▶ To do:
Find and copy each line of the records where the string "Viewport" shows up.

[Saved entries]

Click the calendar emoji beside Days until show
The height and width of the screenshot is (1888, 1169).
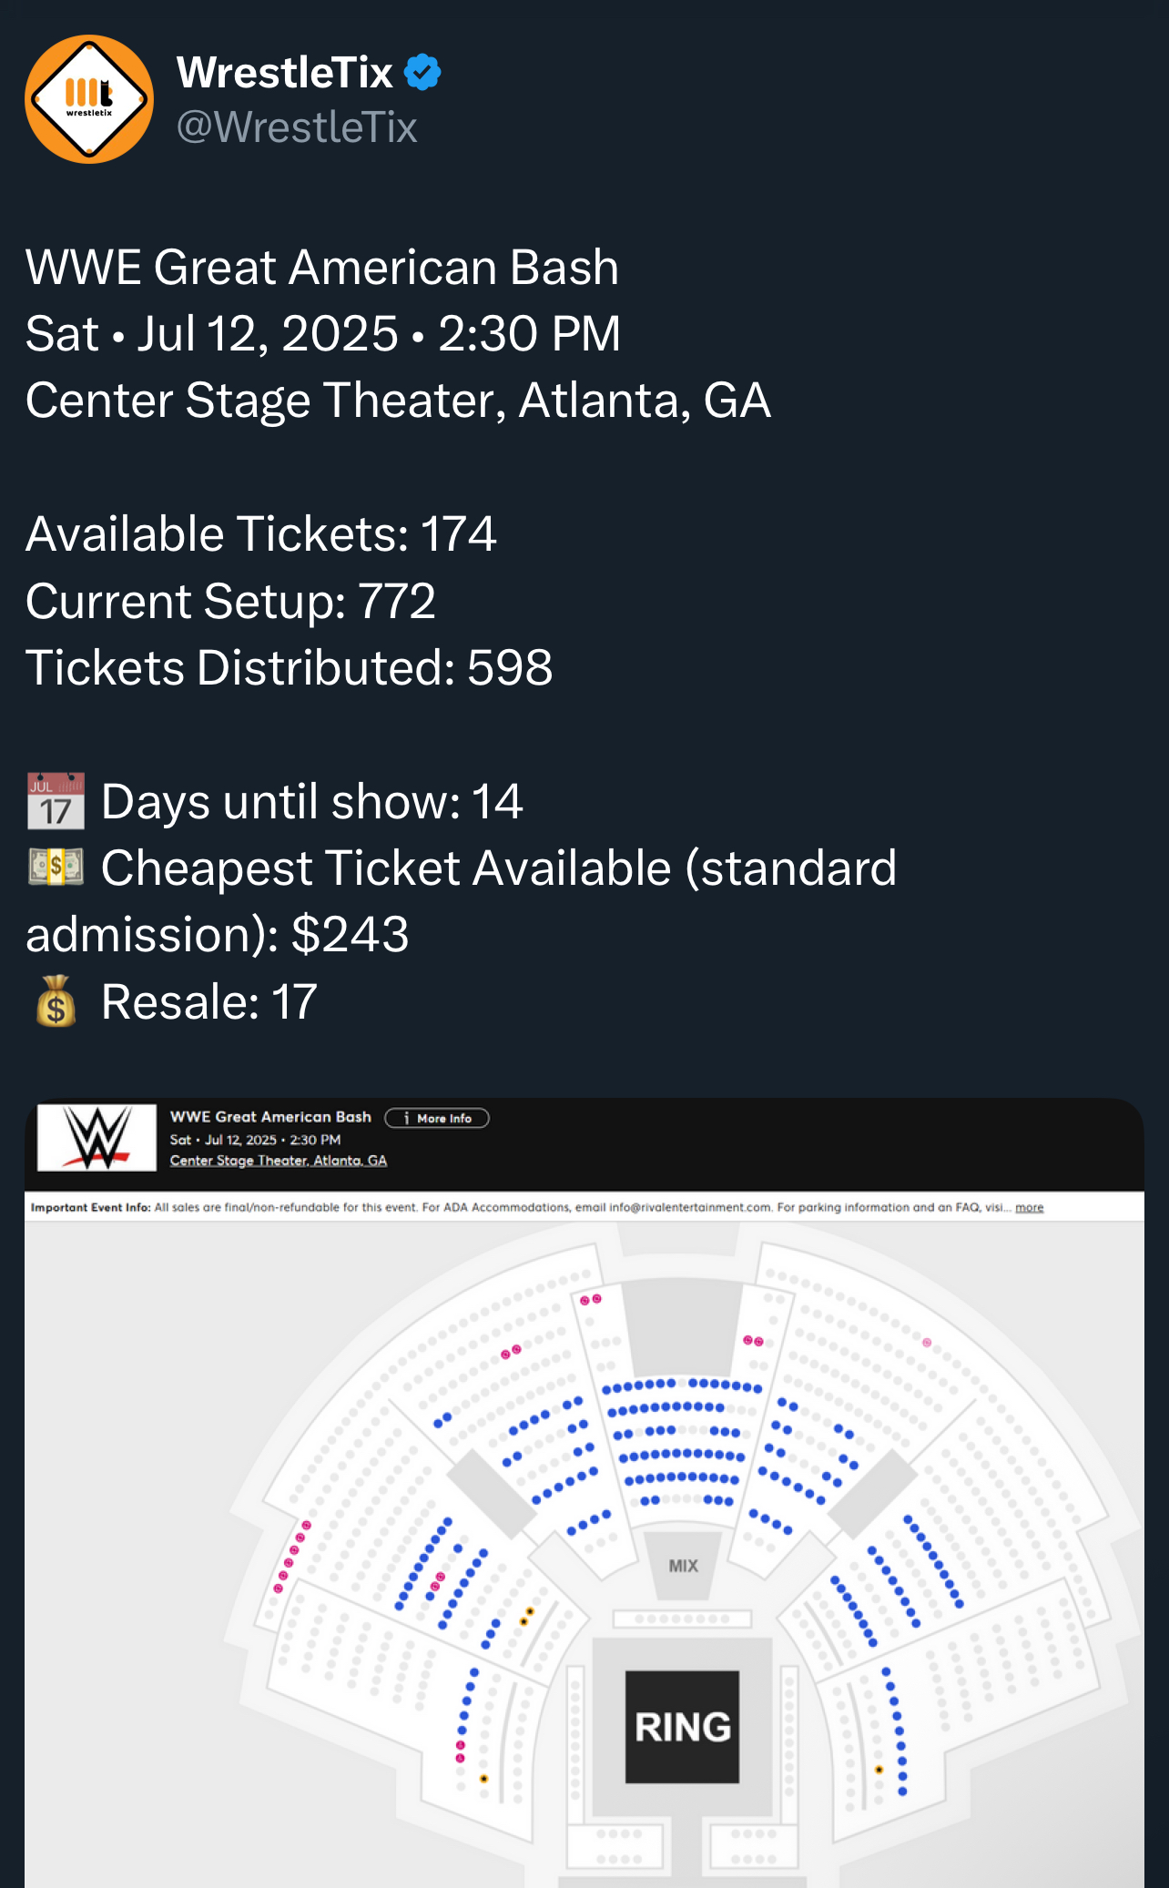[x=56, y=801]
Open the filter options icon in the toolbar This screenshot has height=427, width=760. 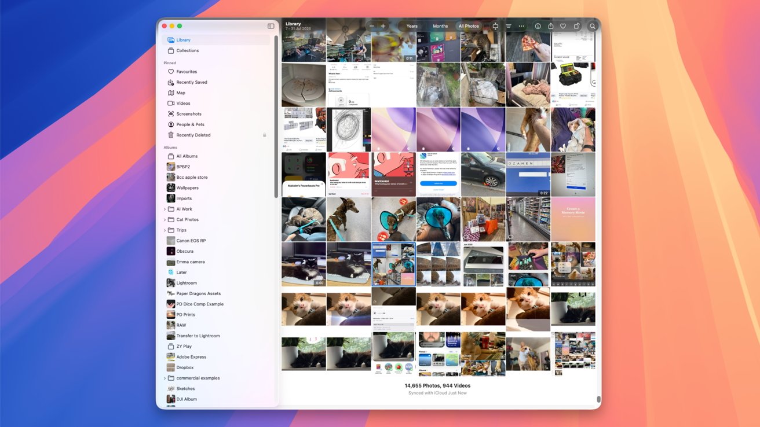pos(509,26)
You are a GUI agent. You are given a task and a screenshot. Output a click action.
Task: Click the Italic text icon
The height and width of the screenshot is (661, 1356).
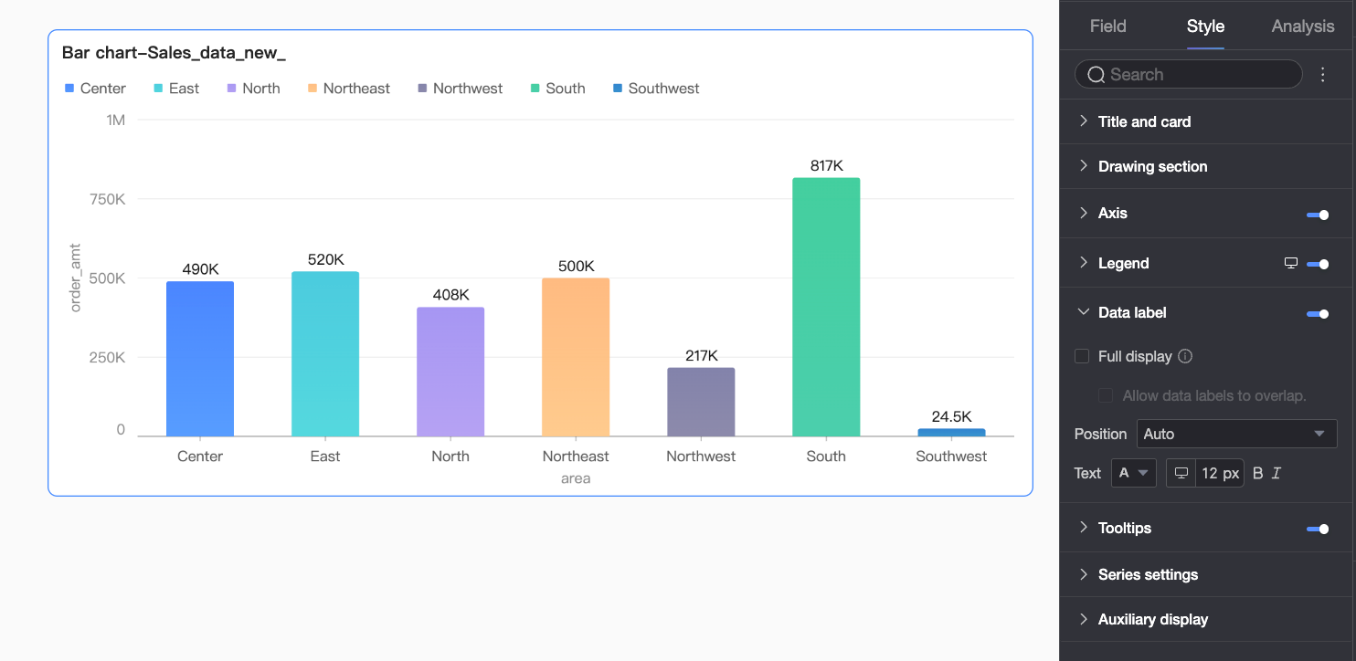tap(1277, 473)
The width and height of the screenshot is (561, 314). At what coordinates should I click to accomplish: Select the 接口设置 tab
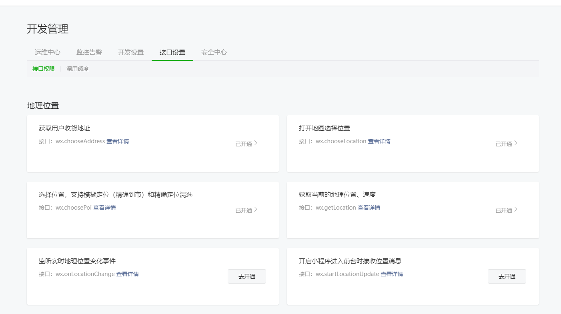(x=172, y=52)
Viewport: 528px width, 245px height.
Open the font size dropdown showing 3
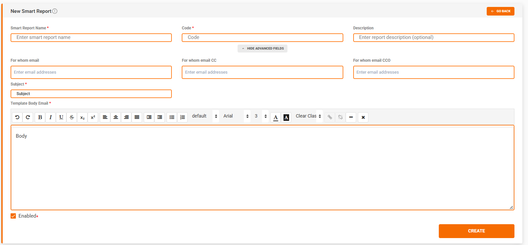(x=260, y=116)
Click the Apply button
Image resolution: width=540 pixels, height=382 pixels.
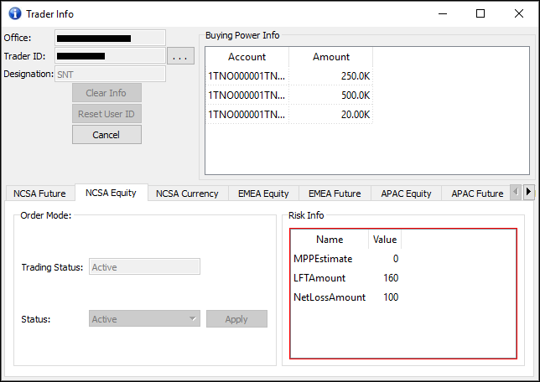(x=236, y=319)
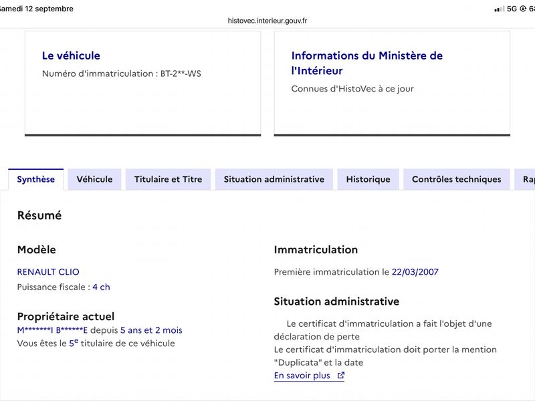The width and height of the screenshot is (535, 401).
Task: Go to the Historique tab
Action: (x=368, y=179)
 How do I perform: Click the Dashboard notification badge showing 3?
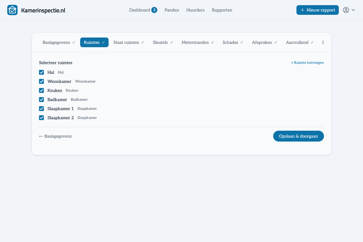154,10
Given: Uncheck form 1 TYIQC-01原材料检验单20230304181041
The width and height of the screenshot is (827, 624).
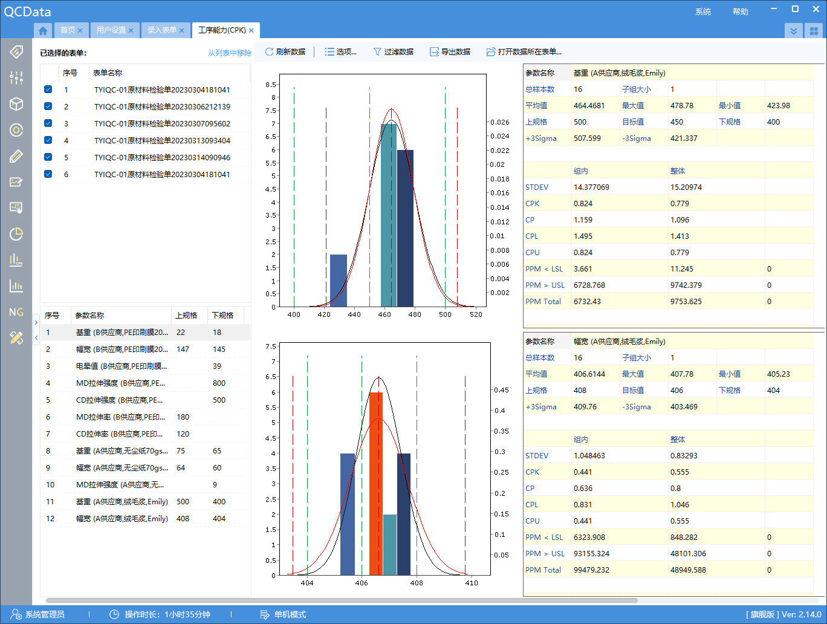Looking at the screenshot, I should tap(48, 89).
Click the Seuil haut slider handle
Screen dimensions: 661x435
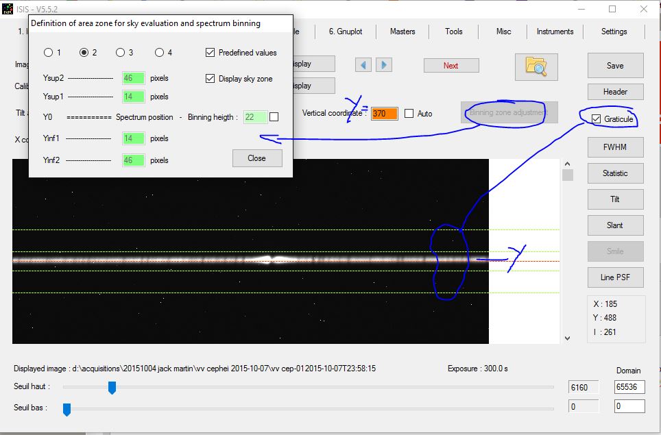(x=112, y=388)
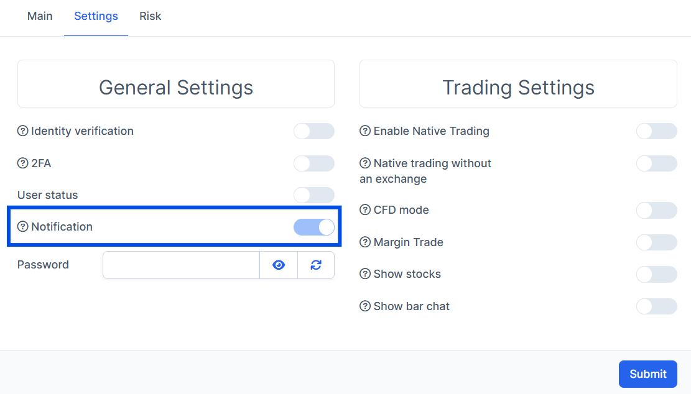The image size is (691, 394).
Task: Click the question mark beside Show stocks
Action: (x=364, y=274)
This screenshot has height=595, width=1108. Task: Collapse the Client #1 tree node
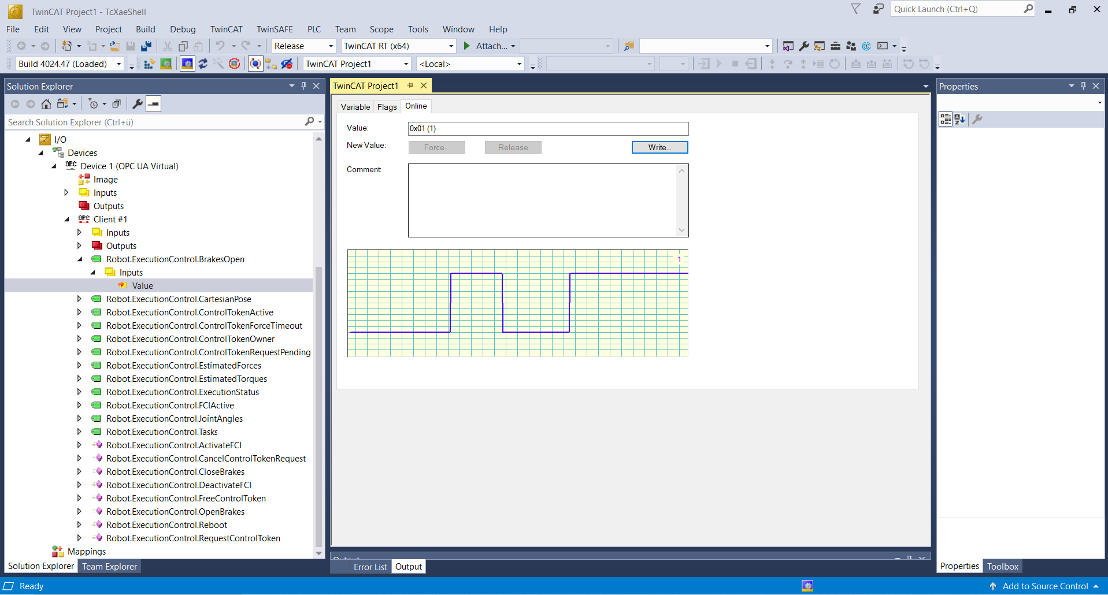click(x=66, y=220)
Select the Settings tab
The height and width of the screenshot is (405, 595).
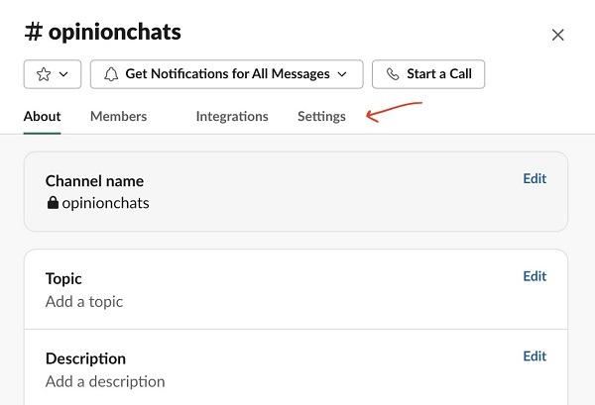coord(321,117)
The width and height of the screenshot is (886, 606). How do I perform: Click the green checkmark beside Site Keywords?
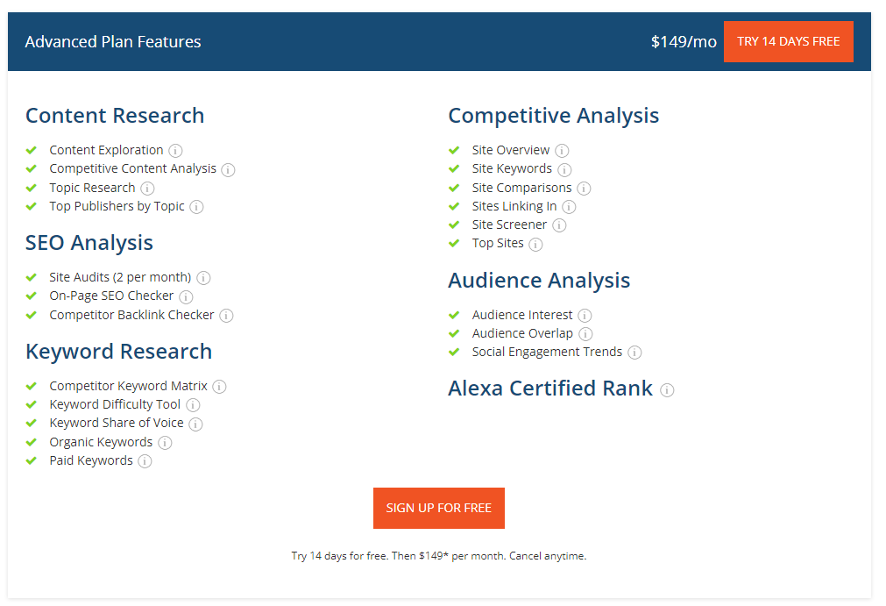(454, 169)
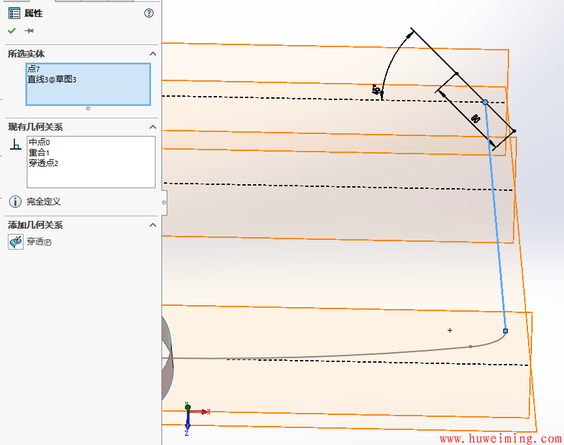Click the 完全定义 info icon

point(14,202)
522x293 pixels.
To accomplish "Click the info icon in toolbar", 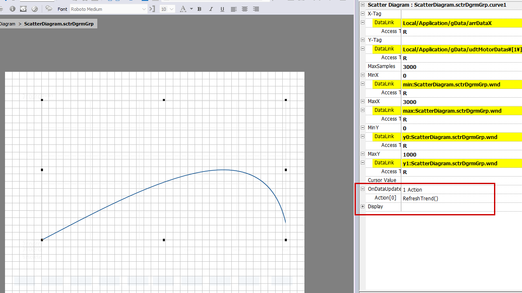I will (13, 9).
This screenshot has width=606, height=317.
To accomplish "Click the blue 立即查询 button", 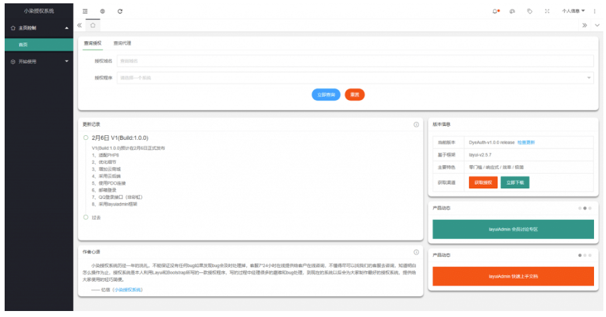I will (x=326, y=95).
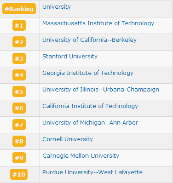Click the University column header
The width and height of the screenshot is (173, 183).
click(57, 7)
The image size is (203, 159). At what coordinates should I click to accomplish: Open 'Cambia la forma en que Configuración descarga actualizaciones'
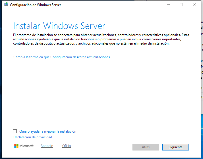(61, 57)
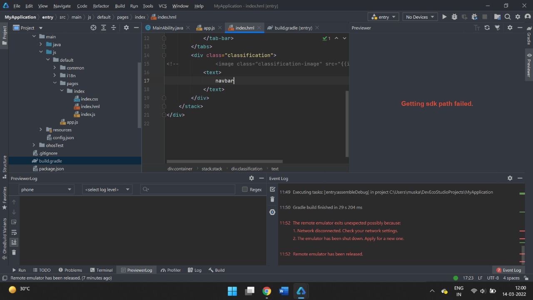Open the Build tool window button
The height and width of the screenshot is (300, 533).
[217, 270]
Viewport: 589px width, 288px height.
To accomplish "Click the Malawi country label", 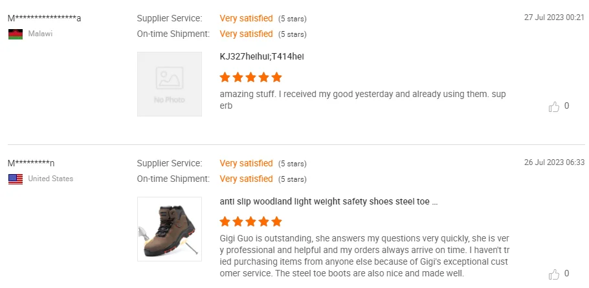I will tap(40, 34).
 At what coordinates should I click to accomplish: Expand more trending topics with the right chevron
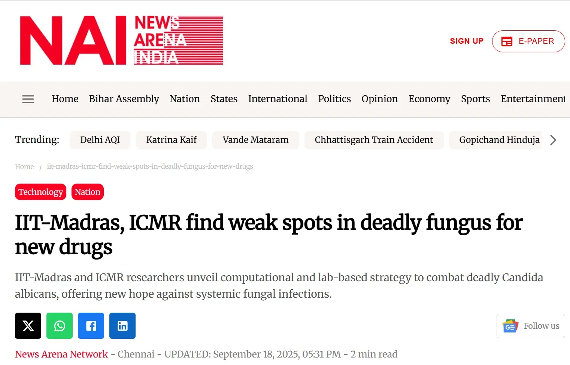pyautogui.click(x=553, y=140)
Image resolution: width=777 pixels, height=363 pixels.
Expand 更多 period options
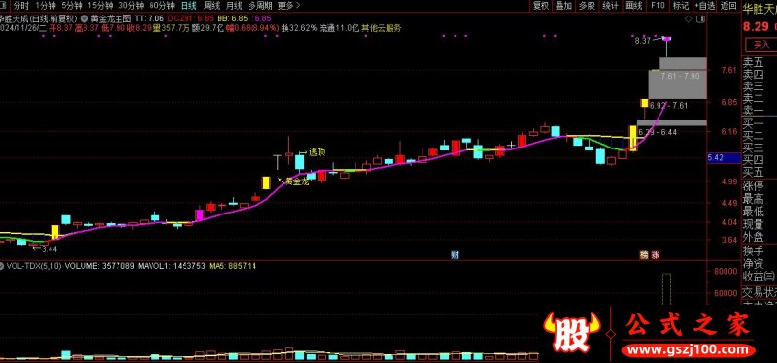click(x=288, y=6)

▶ Expected answer:
Viewport: 528px width, 245px height.
Viewport: 589px width, 288px height.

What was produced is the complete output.